Po co komu pieniądze

po co komu pieniadze

W latach sześćdziesiątych Tadeusz Kwinta śpiewał w Piwnicy pod Baranami piosenkę: „po co komu pieniądze w sobotę?” Zazdroszczę ludziom, których młodość przypadła na owe szalone czasy w Krakowie i którzy w ogóle nie znali kultu pieniądza. W knajpie stawiał ten, kto miał.

Wszystkie imprezy były składkowe podobnie zresztą jak w latach osiemdziesiątych kiedy studiowałam. Chodziliśmy do jednej i tej samej knajpy, płacił ten, kto akurat miał pieniądze, a jak nikt nie miał to pozwalano nam zamawiać na krechę lub w zamian za posprzątanie kawiarni i umycie okien.

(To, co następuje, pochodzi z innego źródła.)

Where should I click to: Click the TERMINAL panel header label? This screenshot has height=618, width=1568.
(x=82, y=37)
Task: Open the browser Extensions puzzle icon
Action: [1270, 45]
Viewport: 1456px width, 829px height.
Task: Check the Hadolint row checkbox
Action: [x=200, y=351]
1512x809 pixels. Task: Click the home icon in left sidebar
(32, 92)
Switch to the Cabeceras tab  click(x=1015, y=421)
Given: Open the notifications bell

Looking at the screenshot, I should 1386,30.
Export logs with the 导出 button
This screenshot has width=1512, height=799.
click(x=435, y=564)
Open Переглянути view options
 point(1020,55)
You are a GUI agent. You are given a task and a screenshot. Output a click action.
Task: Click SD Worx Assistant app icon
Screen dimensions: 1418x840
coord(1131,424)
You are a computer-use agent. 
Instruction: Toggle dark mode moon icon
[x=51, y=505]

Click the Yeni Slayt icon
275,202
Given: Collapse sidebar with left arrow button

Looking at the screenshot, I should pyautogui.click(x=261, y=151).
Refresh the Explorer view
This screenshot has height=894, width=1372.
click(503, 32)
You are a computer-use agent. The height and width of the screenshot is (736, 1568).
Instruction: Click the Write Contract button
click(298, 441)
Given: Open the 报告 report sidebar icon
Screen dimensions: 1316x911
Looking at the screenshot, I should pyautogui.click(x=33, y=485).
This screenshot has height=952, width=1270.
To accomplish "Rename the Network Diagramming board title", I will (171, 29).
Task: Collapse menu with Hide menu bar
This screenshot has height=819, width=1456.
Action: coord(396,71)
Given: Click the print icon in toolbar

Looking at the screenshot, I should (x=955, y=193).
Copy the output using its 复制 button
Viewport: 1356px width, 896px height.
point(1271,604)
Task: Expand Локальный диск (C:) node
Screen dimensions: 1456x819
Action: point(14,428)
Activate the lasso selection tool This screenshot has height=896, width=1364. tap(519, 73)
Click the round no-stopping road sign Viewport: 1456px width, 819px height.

Nie nalezę do osób, które wspominają; żyję dniem dzisiejszym i jutrzejszym, ale ostatnio byłam z koleżanką w restauracji. Przyjechała na chwilę z Warszawy, spieszyła się do pociągu ale jeszcze chciała cos przekąsić i napić się wody. Wpadłyśmy więc do niewielkiej restauracji na trasie prowadzącej do dworca. Ona zamówiła ravioli i kawę a ja herbatę. Porozmawiałyśmy chwilę, po czym gdy przyszło do płacenia, koleżanka mówi, zerkając w rachunek przyniesiony przez kelnera:
– Słuchaj, to ty piłaś herbatę, tak? To jest 8 złotych, a resztę płacę ja. No i jeszcze napiwek, to daj może 9 złotych.
Osłupiałam, dałam.

Innym razem z inną koleżanką (też z Warszawy, ale może to przypadek) spędziłyśmy szaloną noc na Kazimierzu i nad ranem, obie rozśpiewane i upojone nie tylko nocą płaciłyśmy rachunek. Koleżanka mimo wielu wypitych napojów, doskonale wiedziała ile piw wypiła ona a ile ja. Nie wiem, może skrycie stawiała kreski na jakiejś karteczce?
Czasem mam wrażenie, ze to kult pieniądza sprawia między innymi, ze ludzie są coraz bardziej samotni, coraz mniej sobie ufają i rzadziej się spotykają.
Właściwie nie ma już miejsc, gdzie można by coś dostać lub wymienić. Jedynie w Internecie znalazłam stronę, gdzie można wymieniać się książkami czy ubrankami dla dzieci ale i tam powoli zaczął się handel nawet za tę symboliczną złotówkę.
Znam pewną aktorkę, która na swoim ślubie kazała gościom płacić nawet za wodę mineralną.
No cóż, w dobie kultu mamony, rzeczy, których kupić nie można, staja się coraz rzadsze i coraz ważniejsze. Ale niektórym wciąż wydaje się, że nawet i je można kupić.

P.S. Na szczęście do Warszawy i Krakowa zawitały swap party, czyli miejsca gdzie można wymieniać się ciuchami – zamiast w domu, po prostu w knajpie. W Krakowie np w klubie przy Estery 1.